Classiﬁcation with SVM

binary classification 의 핵심은 $D$ 차원 공간에 존재하는 example 들을 레이블에 따라 두 파티션으로 나눈다는 것이다. 이때, 공간을 나누는 역할을 hyperplane 이 맡게된다.

$p$ - 차원 hyperplane 의 한쪽에 있는 경우

β_{0} + β_{1} X_{1} + β_{2} X_{2} + \dots + β_{p} X_{p} > 0

A.1) Hyperplane

만약, example $x \in R^{D}$ 데이터 공간에 존재한다 가정하고, 다음과 같은 함수 $f$ 를 생각해보자.

f : R^{D} \to R x \mapsto f (x) := ⟨ w, x ⟩ + b

$w \in R^{D}$ and $b \in R$

hyperplane 은 affine subspaces 이기 때문에, 다음과 같이 이진 분류 문제를 위한 hyperplane 을 정의할 수 있다

{x \in R^{D} : f (x) = 0}

이때, $w$ 는 hyperplane 에 대해 normal vector 를 만족하도록 구하면 되는데, 이는 hyperplane 에 존재하는 두 examples $x_{a}$ and $x_{b}$ 에 대해, 두 사이의 벡터가 $w$ 에 대해 orthogonal 함을 보이는 $w$ 를 선택하면 된다. 예를 들어 다음과 같은 식을 고려해보면,

f (x_{a}) - f (x_{b}) = ⟨ w, x_{a} ⟩ + b - (⟨ w, x_{b} ⟩ + b) = ⟨ w, x_{a} - x_{b} ⟩

$f (x_{a}) = 0$ and $f (x_{b}) = 0$ 를 만족하므로 $⟨ w, x_{a} - x_{b} ⟩ = 0$ 임을 알 수 있다 (orthogonal).

→ **데이터셋**:
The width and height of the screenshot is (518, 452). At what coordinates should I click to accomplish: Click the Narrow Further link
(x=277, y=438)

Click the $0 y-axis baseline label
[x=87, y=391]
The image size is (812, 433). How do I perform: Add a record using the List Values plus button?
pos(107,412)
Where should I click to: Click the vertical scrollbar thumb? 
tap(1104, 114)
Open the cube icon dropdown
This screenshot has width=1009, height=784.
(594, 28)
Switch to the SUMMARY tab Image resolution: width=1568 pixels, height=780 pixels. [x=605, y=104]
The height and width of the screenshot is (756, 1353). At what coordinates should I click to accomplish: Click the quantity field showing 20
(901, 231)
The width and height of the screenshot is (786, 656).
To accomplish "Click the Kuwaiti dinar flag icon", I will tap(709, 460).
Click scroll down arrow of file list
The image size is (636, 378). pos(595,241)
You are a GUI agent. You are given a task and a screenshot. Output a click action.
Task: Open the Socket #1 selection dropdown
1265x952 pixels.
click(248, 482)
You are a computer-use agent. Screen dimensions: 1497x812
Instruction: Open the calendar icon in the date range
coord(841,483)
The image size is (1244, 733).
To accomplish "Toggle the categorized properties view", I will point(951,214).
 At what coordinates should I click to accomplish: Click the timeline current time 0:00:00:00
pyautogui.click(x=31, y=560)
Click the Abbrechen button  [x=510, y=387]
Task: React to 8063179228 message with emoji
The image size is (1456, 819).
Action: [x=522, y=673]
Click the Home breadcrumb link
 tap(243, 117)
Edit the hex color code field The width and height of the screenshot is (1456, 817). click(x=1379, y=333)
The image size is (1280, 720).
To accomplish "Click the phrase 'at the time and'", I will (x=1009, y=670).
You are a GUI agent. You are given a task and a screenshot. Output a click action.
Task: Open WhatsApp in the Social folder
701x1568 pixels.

→ **과제 1**:
SVM 분류 발췌문에서 "binary classification 의 핵심은"으로 시작하는 단락을 주요 사실은 유지하면서 간결한 목록으로 바꾸어 쓰십시오.
→ **과제 2**:
SVM 분류 발췌문에서 "hyperplane 은 affine"에서 시작해 "수 있다 (orthogonal)."까지 이어지는 부분을 한 글자도 바꾸지 말고 출력하십시오.
→ **과제 3**:
SVM 분류 발췌문의 마지막 문장 뒤에 이어질 내용을 제시하십시오.

→ **예상 출력 1**:
- binary classification의 핵심은 $D$ 차원 공간에 있는 example들을 레이블에 따라 두 파티션으로 나누는 것이다.
- 공간을 나누는 역할은 hyperplane이 맡는다.

→ **예상 출력 2**:
hyperplane 은 affine subspaces 이기 때문에, 다음과 같이 이진 분류 문제를 위한 hyperplane 을 정의할 수 있다

{x \in R^{D} : f (x) = 0}

이때, $w$ 는 hyperplane 에 대해 normal vector 를 만족하도록 구하면 되는데, 이는 hyperplane 에 존재하는 두 examples $x_{a}$ and $x_{b}$ 에 대해, 두 사이의 벡터가 $w$ 에 대해 orthogonal 함을 보이는 $w$ 를 선택하면 된다. 예를 들어 다음과 같은 식을 고려해보면,

f (x_{a}) - f (x_{b}) = ⟨ w, x_{a} ⟩ + b - (⟨ w, x_{b} ⟩ + b) = ⟨ w, x_{a} - x_{b} ⟩

$f (x_{a}) = 0$ and $f (x_{b}) = 0$ 를 만족하므로 $⟨ w, x_{a} - x_{b} ⟩ = 0$ 임을 알 수 있다 (orthogonal).

→ **예상 출력 3**:
hyperplane 을 구했다면, test example $X_{test}$ 에 대해서 다음과 같이 prediction 을 진행할 수 있다: $f (x_{test})$ 값이 0 보다 크거나 같으면 $y_{n} = + 1$ 이고, 그렇지 않으면 $y_{n} = - 1$ (이는 마치 hyperplane 위에 positive example 이 놓여있고, 아래에 negative example 이 놓여 있는 것으로 생각할 수 있다).

이러한 두 조건을 하나의 식으로 표현하면 다음과 같다.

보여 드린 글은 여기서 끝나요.